• [Work to complete]:
Records follow. Print exactly the lines from the one that has "Click the grid" through the one that has "is (305, 980).", inclusive, and omit the pictures.

• [Excerpted data]:
------------------------------------------------------------
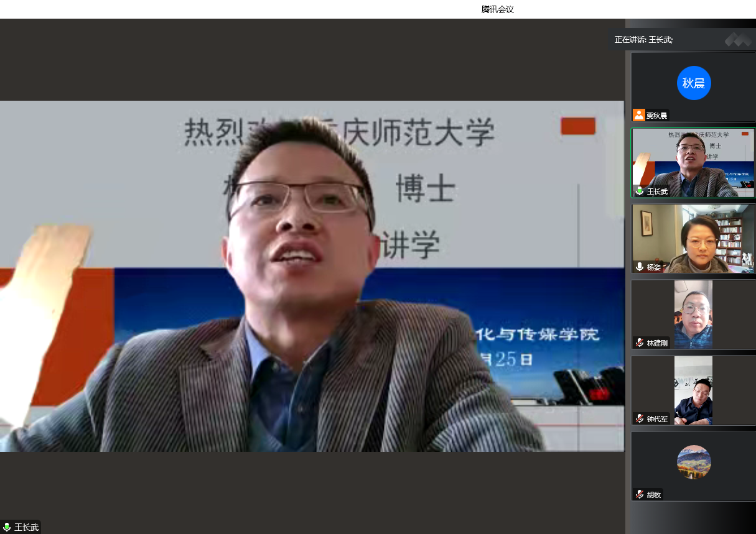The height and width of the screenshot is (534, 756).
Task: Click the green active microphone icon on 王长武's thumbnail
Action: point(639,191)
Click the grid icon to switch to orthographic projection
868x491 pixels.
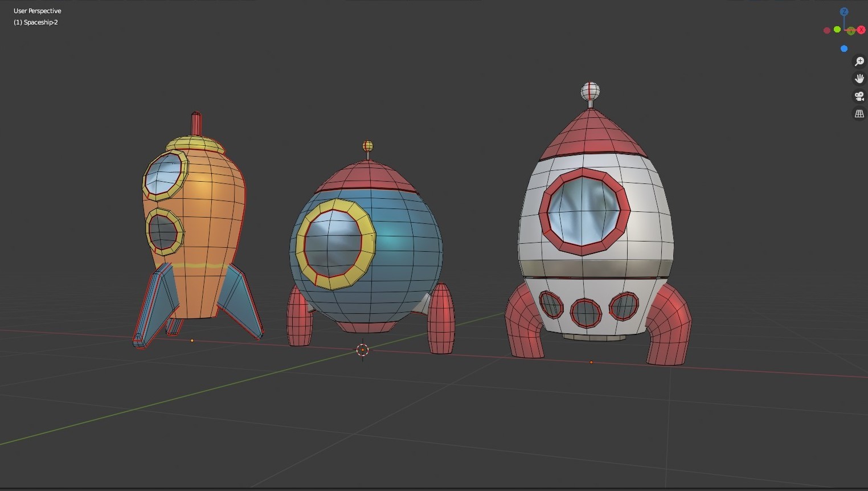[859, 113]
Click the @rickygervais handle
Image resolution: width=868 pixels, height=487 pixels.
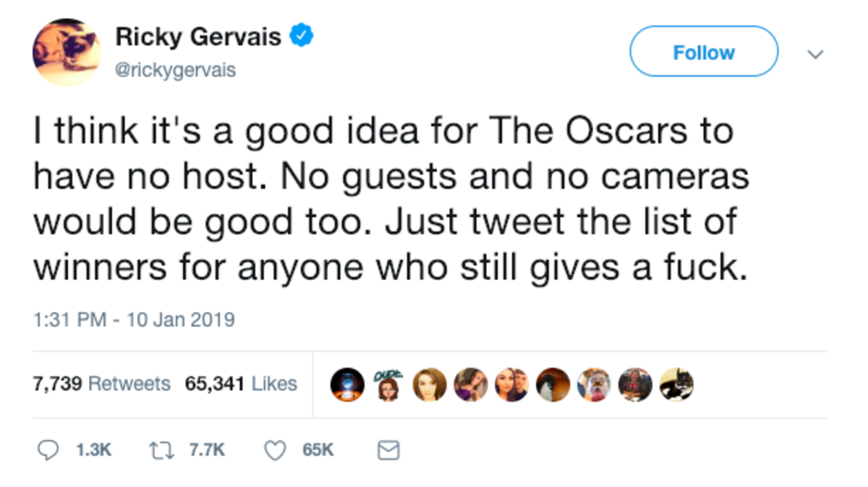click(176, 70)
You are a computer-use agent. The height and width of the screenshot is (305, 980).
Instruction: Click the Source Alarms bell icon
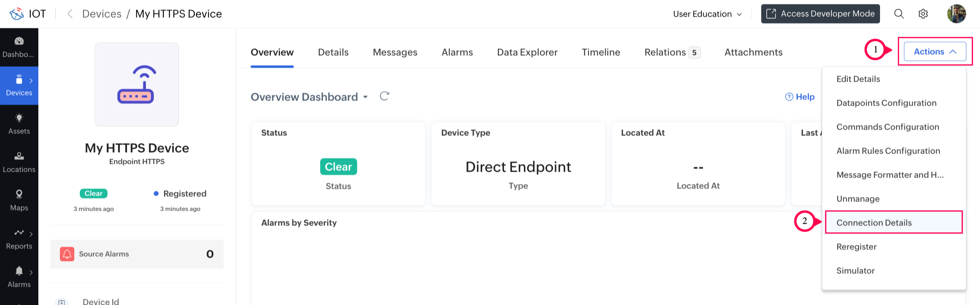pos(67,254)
------------------------------------------------------------
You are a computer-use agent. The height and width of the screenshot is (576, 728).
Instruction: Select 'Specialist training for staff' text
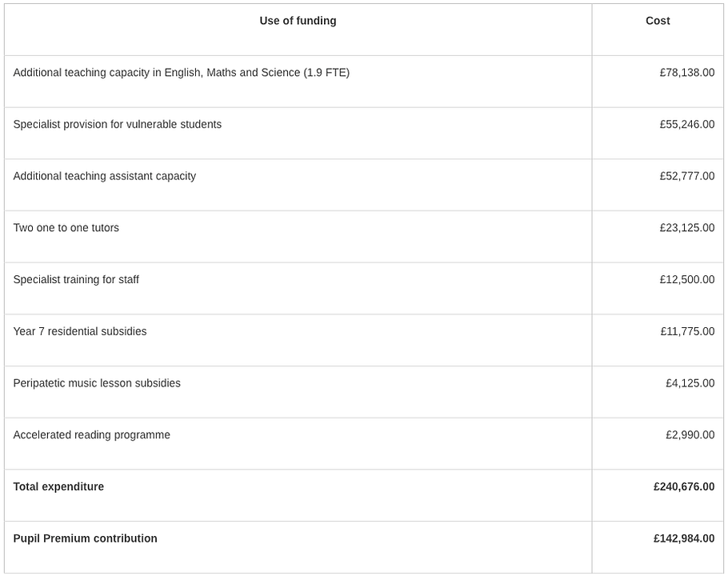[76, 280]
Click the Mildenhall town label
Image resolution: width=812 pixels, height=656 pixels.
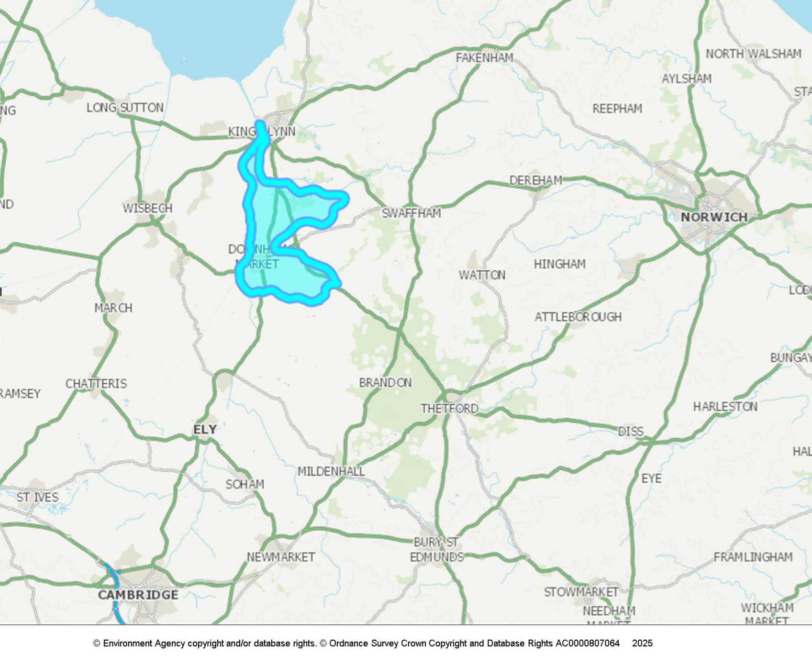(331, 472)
------------------------------------------------------------
• [The answer]:
Click the grid icon to switch to orthographic projection
868x491 pixels.
[859, 113]
Click the @rickygervais handle
Image resolution: width=868 pixels, height=487 pixels.
click(176, 70)
You are a computer-use agent. The height and width of the screenshot is (305, 980).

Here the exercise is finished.